Chapter 4:

Something Wrong with the World

Out of the Script


He woke up breathless.

Kaito sat upright in bed, sweat clinging to his skin like cold chains. The room was quiet — the dull sound of someone’s slow breathing across the dorm, the wind against the cracked window, the creak of old beds shifting in the dark.

He blinked.

His hands still trembled.

He looked down at them.

The symbols were gone.

No light. No glow. No proof.

But he remembered.

The Entity. The Temple. The threads of power wrapping around his soul. The voice like thunder: Be the first.

Had it really happened?

He slowly pushed off the blanket and stood. His legs were unsteady — like his body was still adjusting to something it wasn’t meant to contain.

He didn’t know what had changed.

Only that everything had.

Subtle Distortions

The next morning, Class D trudged through another grim breakfast. The same cold stew. The same silence. The same eyes that refused to meet his.

But Kaito felt… different. Not better. Not stronger. Just… off.

The world around him felt like it was glitching. Time didn’t move smoothly. His spoon bent oddly when he gripped it too hard. A single drop of stew hovered in mid-air for a moment too long before falling.

When he walked past a mirror in the hallway, his reflection blinked a second later than he did.

And when he passed a pair of golden-mark students from Class A, they stopped laughing mid-sentence, staring at him like they’d forgotten what they were saying.

Kaito didn’t stop.

He didn’t dare.

Training Ground Tension

In the next combat drill, Instructor Kael was harsher than usual.

“Spell conjuring. Again,” the man barked.

Students stepped forward one by one. Fire. Wind. Ice. Failure. Success.

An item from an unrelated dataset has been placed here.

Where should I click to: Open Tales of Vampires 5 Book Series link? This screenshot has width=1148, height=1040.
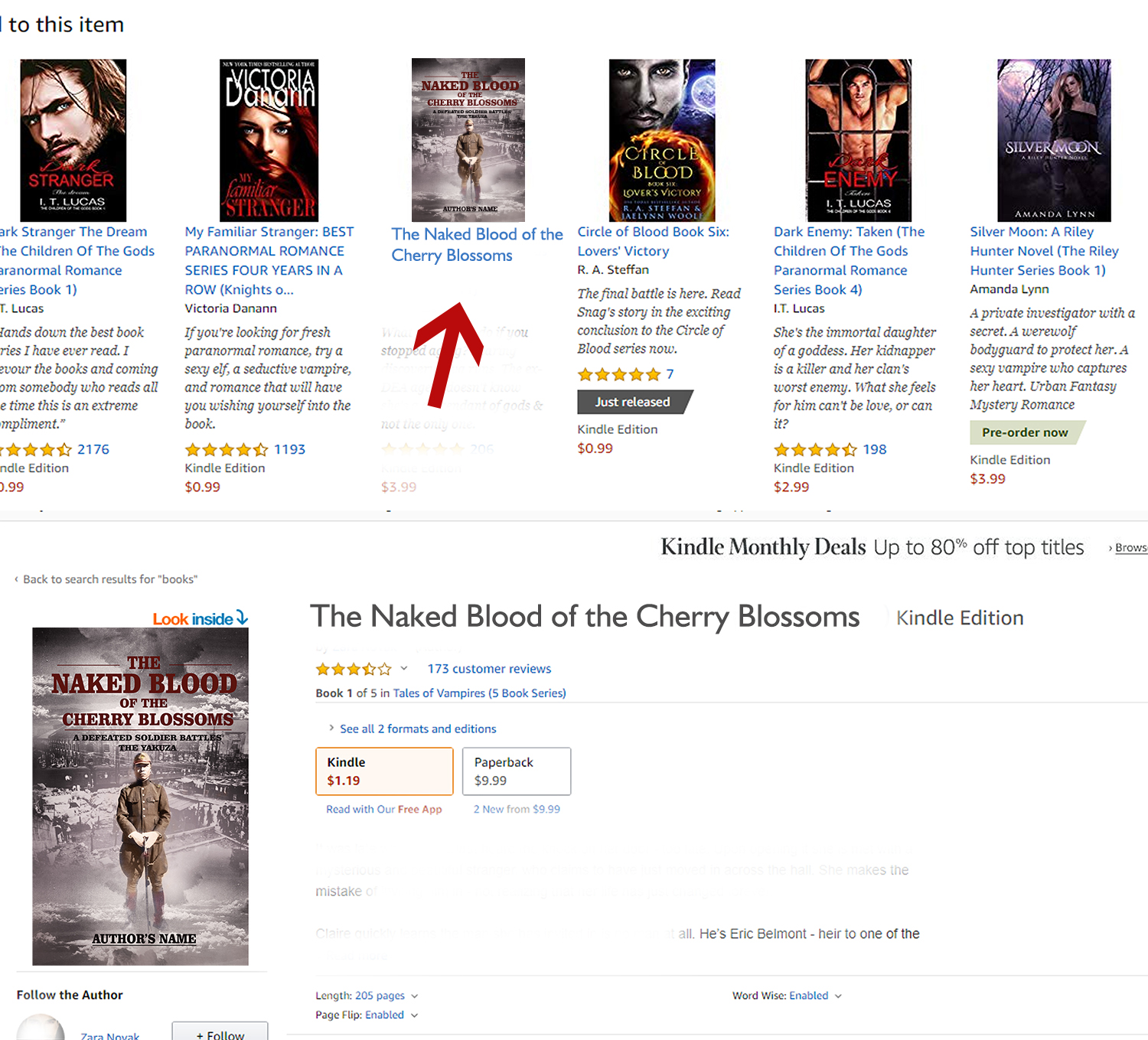pyautogui.click(x=479, y=693)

When Kaito’s name was called, he hesitated.

He didn’t know what would happen.

He took his place in the ring.

He didn’t try to summon anything this time. He just… let go.

He opened the door inside him — the door that had been unlocked in the temple.

And power slipped out.

It wasn’t clean. It wasn’t controlled.

It was like watching glass shatter in reverse.

The entire arena trembled.

The air grew thick. Lights flickered. Magic runes on the walls flared, then short-circuited. The training dummy across from him disintegrated, its pieces folding into each other like time rewinding violently.

A silence fell over the room — the wrong kind.

Instructor Kael’s eyes narrowed. He raised his staff slightly.

“What was that?” he asked. Not accusing. Not curious. Wary.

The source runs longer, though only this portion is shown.